Diver finds plastic bag at bottom of Mariana Trench

Washington, ¬†An American undersea explorer who has completed what is claimed to be the deepest manned sea dive ever recorded, found a plastic bag and candy wrappers in the southern end of the Pacific Ocean’s Mariana Trench.

Victor Vescovo journeyed 35,853 feet to the bottom of the Challenger Deep as part of a mission to chart the world’s deepest underwater places, CNN reported.

Making multiple trips nearly 11 km to the ocean floor — one of them four hours in duration — Vescovo set a record for the deepest solo dive in history, his team said.

The previous record was held by “Titanic” director James Cameron in 2012.

The ocean depths represent some of the least explored and remote places on the planet.
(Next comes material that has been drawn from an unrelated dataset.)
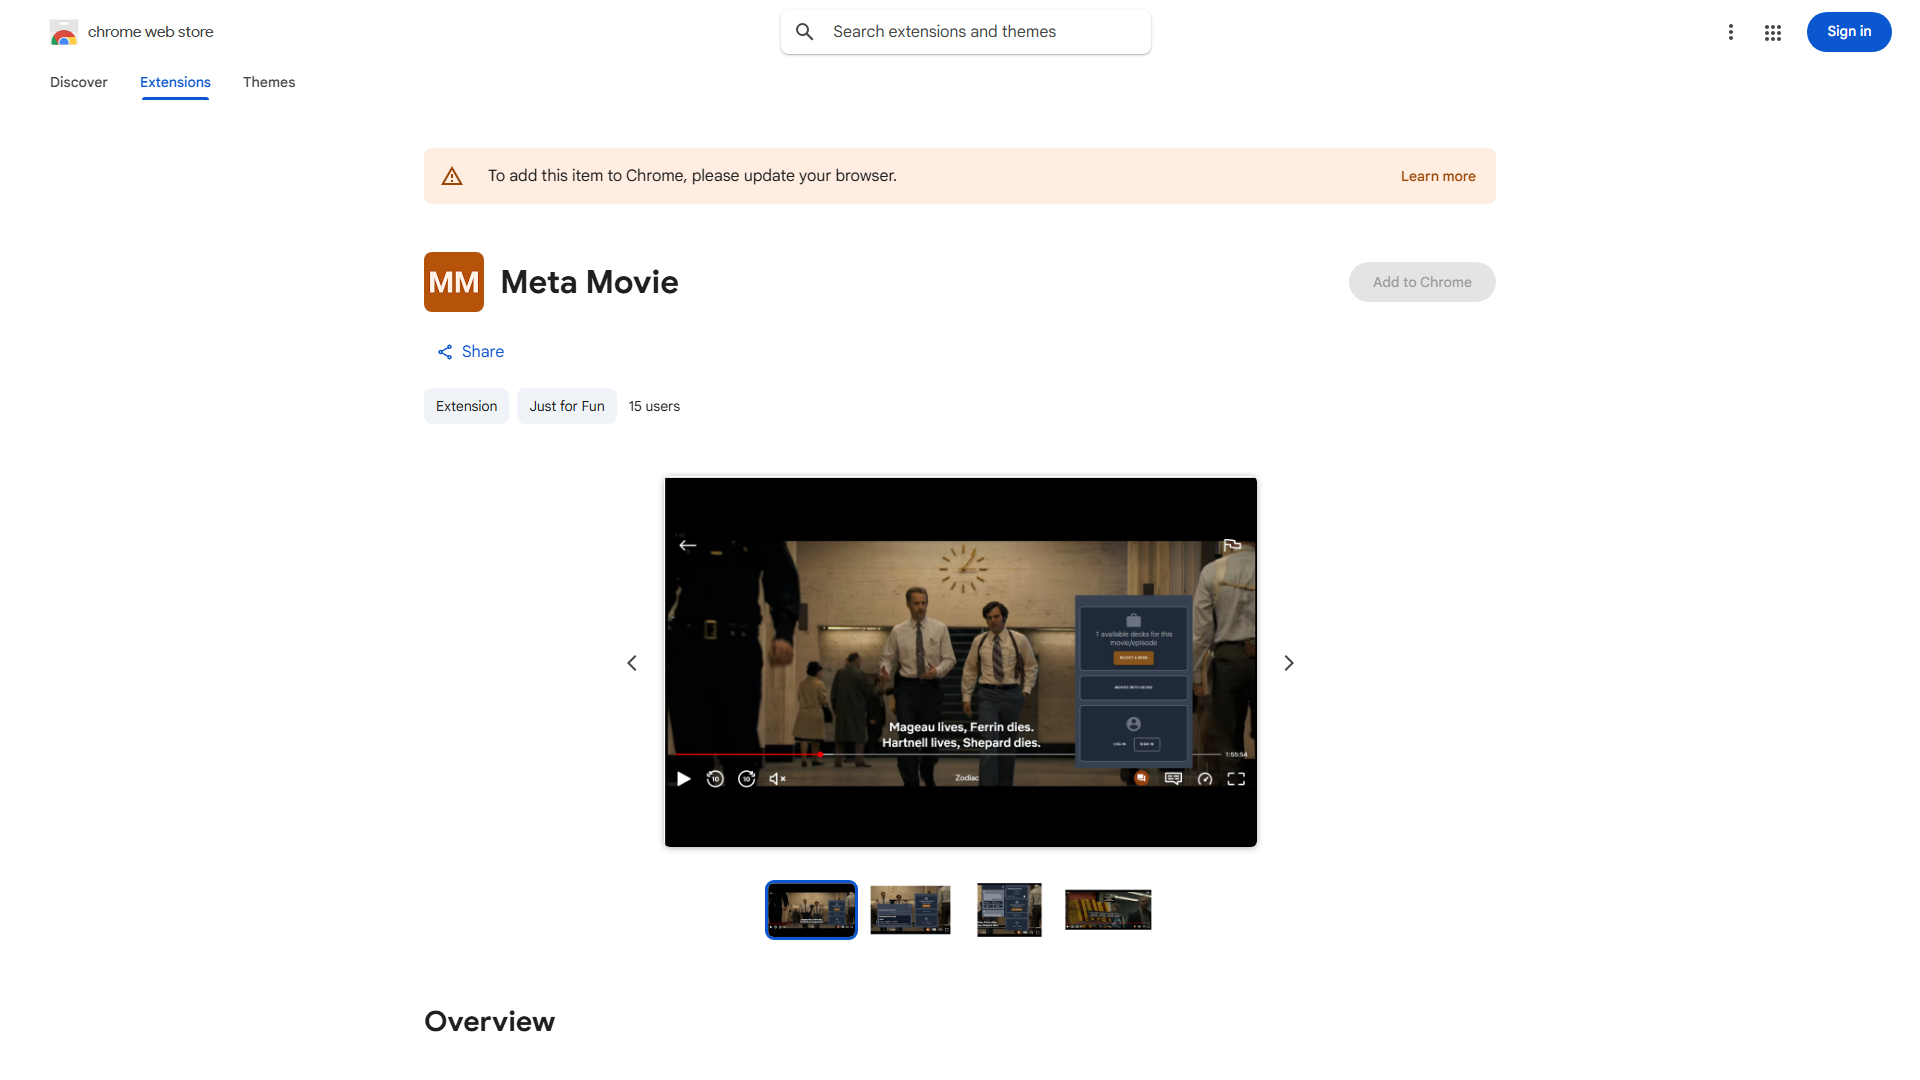Switch to the Themes tab
1920x1080 pixels.
(x=268, y=82)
The Mariana Trench is deeper than Mount Everest is tall.

As well as four new species that could offer clues about the origins of life on Earth, Vescovo observed the plastic bag and candy wrappers at the deepest point on the planet.

Details of the voyage, made on May 1, were released for the first time on Monday.
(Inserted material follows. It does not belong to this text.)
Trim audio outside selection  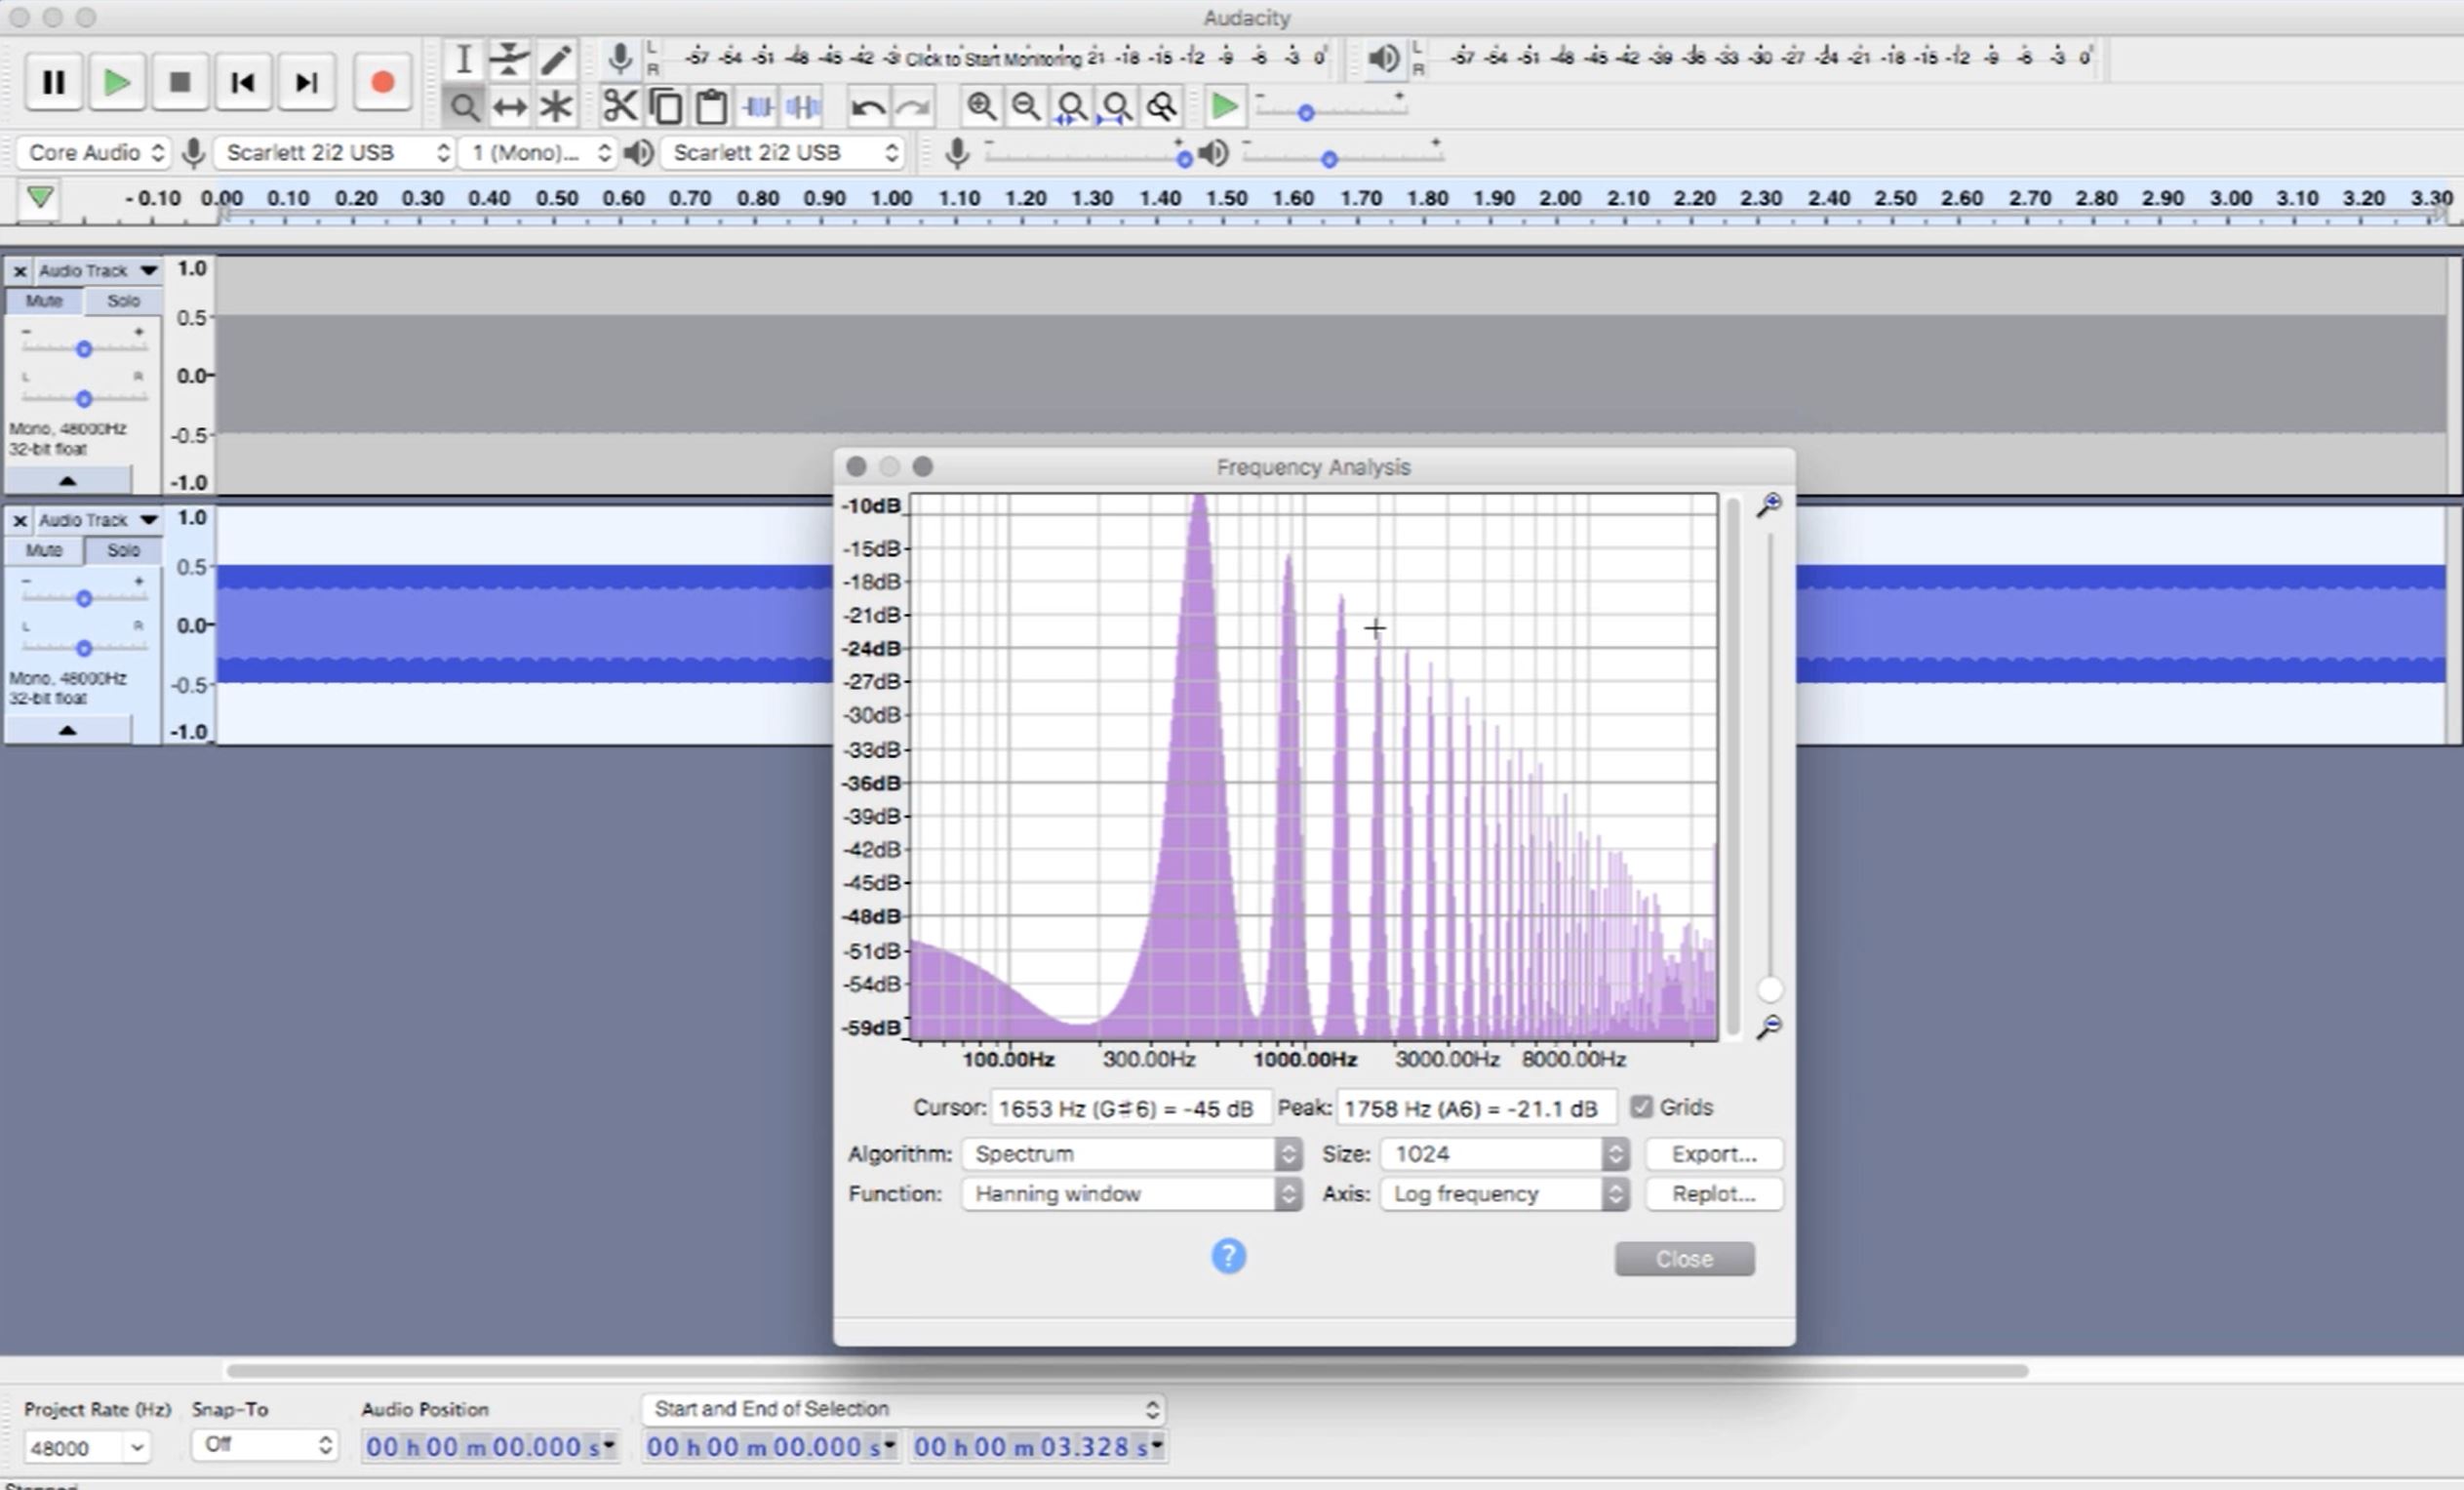click(x=758, y=106)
Vescovo, a 53-year-old financier with a naval background, told CNN that his journey to the depths was about testing the limits of human endeavour as much as scientific discovery.

A key mission objective was to capture video evidence of what was at the bottom of the Challenger Deep, which was first explored in 1960.

“I criss-crossed all over the bottom looking for different wildlife, potentially unique geological formations or rocks, man-made objects, and yes, trying to see if there was an even deeper location than where the Trieste went all the way back in 1960,” Vescovo said.

Discoveries in the Challenge Deep included “vibrantly colourful” rocky outcrops that could be chemical deposits, prawn-like supergiant amphopods, and bottom-dwelling Holothurians, or sea cucumbers.

The team of the Five Deeps Expedition that Vescovo’s voyage was a part of, said its scientists were going to perform tests on the creatures found to determine the percentage of plastics found in them.